TO DO =
For the records below, print the lines from the line with "Image resolution: width=330, height=2576." through the line with "HCV diet (54, 1308)" exactly as written; include both end lines and exclude the rest.

DATA FOR REVIEW =
_____

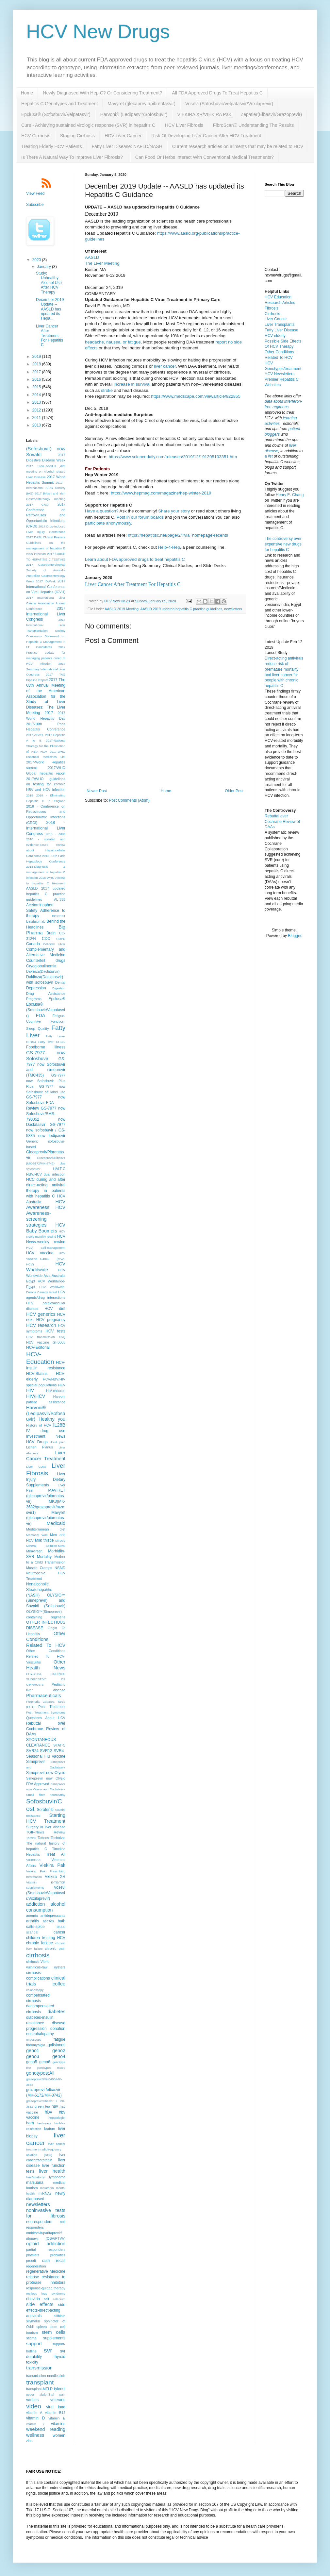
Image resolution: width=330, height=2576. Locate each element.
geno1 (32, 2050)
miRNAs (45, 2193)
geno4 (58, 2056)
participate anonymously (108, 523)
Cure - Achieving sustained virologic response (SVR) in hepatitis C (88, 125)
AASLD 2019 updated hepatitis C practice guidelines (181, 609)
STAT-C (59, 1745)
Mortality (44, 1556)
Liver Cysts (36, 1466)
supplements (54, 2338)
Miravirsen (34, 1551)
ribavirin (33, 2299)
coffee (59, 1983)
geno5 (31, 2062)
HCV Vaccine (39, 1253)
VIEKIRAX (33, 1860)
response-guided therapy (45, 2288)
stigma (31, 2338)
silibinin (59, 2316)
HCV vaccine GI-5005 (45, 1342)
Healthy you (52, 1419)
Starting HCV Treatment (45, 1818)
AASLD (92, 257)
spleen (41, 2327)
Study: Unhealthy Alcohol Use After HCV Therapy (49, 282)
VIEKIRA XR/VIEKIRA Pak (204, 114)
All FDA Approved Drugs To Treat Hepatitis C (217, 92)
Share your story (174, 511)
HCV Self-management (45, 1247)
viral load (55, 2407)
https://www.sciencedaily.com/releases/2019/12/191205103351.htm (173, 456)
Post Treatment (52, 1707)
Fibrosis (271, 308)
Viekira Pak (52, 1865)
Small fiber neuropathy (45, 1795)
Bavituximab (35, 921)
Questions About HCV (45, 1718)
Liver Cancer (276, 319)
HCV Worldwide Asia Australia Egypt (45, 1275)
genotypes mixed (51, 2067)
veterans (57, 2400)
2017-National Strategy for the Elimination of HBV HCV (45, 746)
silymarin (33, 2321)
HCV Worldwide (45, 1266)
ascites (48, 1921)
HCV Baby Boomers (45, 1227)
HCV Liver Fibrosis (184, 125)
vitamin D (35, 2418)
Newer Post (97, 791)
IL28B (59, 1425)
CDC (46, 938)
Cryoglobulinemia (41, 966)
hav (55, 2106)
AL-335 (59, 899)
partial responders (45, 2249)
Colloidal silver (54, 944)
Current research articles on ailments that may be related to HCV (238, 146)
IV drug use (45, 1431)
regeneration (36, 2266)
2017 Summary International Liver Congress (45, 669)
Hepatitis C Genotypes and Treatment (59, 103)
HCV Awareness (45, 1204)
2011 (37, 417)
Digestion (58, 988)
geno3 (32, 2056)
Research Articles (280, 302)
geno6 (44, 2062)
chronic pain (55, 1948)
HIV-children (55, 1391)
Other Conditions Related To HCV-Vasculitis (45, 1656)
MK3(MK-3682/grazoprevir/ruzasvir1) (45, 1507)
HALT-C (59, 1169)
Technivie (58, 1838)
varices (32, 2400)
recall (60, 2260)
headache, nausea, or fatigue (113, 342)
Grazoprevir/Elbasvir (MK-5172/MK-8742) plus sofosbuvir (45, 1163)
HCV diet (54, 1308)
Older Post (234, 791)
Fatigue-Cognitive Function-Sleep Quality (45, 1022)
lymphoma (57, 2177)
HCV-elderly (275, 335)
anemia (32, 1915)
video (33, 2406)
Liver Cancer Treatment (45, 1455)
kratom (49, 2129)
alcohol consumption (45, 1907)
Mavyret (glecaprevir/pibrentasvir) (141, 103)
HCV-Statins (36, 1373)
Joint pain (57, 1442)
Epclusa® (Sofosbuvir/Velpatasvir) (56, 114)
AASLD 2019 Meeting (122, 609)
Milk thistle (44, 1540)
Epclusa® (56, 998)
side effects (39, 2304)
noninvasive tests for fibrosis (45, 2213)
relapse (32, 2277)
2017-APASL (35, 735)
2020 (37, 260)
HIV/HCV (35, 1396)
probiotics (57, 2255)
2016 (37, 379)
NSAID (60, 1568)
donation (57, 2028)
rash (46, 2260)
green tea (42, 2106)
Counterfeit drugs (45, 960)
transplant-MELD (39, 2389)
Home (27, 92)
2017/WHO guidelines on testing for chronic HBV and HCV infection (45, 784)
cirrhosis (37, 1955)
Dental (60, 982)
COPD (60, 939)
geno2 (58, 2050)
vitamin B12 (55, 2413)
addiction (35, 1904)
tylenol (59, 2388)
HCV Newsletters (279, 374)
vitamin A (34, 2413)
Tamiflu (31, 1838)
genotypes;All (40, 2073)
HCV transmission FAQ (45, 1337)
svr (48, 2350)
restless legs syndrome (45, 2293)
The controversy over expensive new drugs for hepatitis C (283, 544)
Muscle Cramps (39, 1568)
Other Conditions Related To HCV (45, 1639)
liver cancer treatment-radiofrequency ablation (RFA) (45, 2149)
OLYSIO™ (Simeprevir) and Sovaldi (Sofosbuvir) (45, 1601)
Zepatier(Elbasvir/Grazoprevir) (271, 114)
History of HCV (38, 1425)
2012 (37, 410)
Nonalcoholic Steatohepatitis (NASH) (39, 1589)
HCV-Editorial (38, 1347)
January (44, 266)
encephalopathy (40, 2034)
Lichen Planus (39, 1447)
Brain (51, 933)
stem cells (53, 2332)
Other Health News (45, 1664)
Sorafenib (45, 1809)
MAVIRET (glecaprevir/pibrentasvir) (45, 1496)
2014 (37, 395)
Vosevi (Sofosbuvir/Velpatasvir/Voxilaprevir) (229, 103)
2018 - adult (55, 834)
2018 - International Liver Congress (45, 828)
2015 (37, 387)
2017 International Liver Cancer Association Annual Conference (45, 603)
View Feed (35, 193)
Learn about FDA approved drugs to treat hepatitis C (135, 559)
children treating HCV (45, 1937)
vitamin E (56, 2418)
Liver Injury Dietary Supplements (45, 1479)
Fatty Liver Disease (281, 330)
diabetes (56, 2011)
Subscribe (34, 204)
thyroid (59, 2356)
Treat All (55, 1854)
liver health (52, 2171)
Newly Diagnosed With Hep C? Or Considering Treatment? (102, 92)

_____

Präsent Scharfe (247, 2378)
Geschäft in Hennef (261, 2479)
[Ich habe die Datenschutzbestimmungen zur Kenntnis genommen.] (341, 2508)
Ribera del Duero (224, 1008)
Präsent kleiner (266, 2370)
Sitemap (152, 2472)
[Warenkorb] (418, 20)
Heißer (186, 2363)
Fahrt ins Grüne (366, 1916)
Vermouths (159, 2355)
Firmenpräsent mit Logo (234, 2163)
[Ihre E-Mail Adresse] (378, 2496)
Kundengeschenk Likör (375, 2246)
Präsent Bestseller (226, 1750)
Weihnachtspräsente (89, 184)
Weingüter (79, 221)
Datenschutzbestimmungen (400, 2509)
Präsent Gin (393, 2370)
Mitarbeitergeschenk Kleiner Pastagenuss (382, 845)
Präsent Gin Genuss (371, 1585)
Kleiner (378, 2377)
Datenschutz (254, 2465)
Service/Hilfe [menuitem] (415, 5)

_____

RESULT OF THE EXERCISE =
Image resolution: width=330, height=2576. Locate each element.
geno1 (32, 2050)
miRNAs (45, 2193)
geno4 (58, 2056)
participate anonymously (108, 523)
Cure - Achieving sustained virologic response (SVR) in hepatitis C (88, 125)
AASLD 2019 updated hepatitis C practice guidelines (181, 609)
STAT-C (59, 1745)
Mortality (44, 1556)
Liver Cysts (36, 1466)
supplements (54, 2338)
Miravirsen (34, 1551)
ribavirin (33, 2299)
coffee (59, 1983)
geno5 (31, 2062)
HCV Vaccine (39, 1253)
VIEKIRAX (33, 1860)
response-guided therapy (45, 2288)
stigma (31, 2338)
silibinin (59, 2316)
HCV vaccine GI-5005 (45, 1342)
Healthy you (52, 1419)
Starting HCV Treatment (45, 1818)
AASLD (92, 257)
spleen (41, 2327)
Study: Unhealthy Alcohol Use After HCV Therapy (49, 282)
VIEKIRA XR/VIEKIRA Pak (204, 114)
All FDA Approved Drugs To Treat Hepatitis C (217, 92)
Share your story (174, 511)
HCV Self-management (45, 1247)
viral load (55, 2407)
https://www.sciencedaily.com/releases/2019/12/191205103351.htm (173, 456)
Post Treatment (52, 1707)
Fibrosis (271, 308)
Viekira Pak (52, 1865)
Small fiber neuropathy (45, 1795)
Bavituximab (35, 921)
Questions About HCV (45, 1718)
Liver Cancer (276, 319)
HCV Worldwide Asia Australia Egypt (45, 1275)
genotypes mixed (51, 2067)
veterans (57, 2400)
2017-National Strategy for the Elimination of HBV HCV (45, 746)
silymarin (33, 2321)
HCV Worldwide (45, 1266)
ascites (48, 1921)
HCV Baby Boomers (45, 1227)
HCV Liver Fibrosis (184, 125)
vitamin D (35, 2418)
Newer Post (97, 791)
IL28B (59, 1425)
CDC (46, 938)
Cryoglobulinemia (41, 966)
hav (55, 2106)
AL-335 (59, 899)
partial responders (45, 2249)
Colloidal silver (54, 944)
Current research articles on ailments that may be related to HCV (238, 146)
IV drug use (45, 1431)
regeneration (36, 2266)
2017 Summary International Liver Congress (45, 669)
Hepatitis C Genotypes and Treatment (59, 103)
HCV Awareness (45, 1204)
2011 (37, 417)
Digestion (58, 988)
geno3 (32, 2056)
Research Articles (280, 302)
geno6 (44, 2062)
chronic pain (55, 1948)
HIV-children (55, 1391)
Other Conditions Related To HCV-Vasculitis (45, 1656)
MK3(MK-3682/grazoprevir/ruzasvir1) (45, 1507)
HALT-C (59, 1169)
Technivie (58, 1838)
varices (32, 2400)
recall (60, 2260)
headache, nausea, or fatigue (113, 342)
Grazoprevir/Elbasvir (MK-5172/MK-8742) plus sofosbuvir (45, 1163)
HCV diet (54, 1308)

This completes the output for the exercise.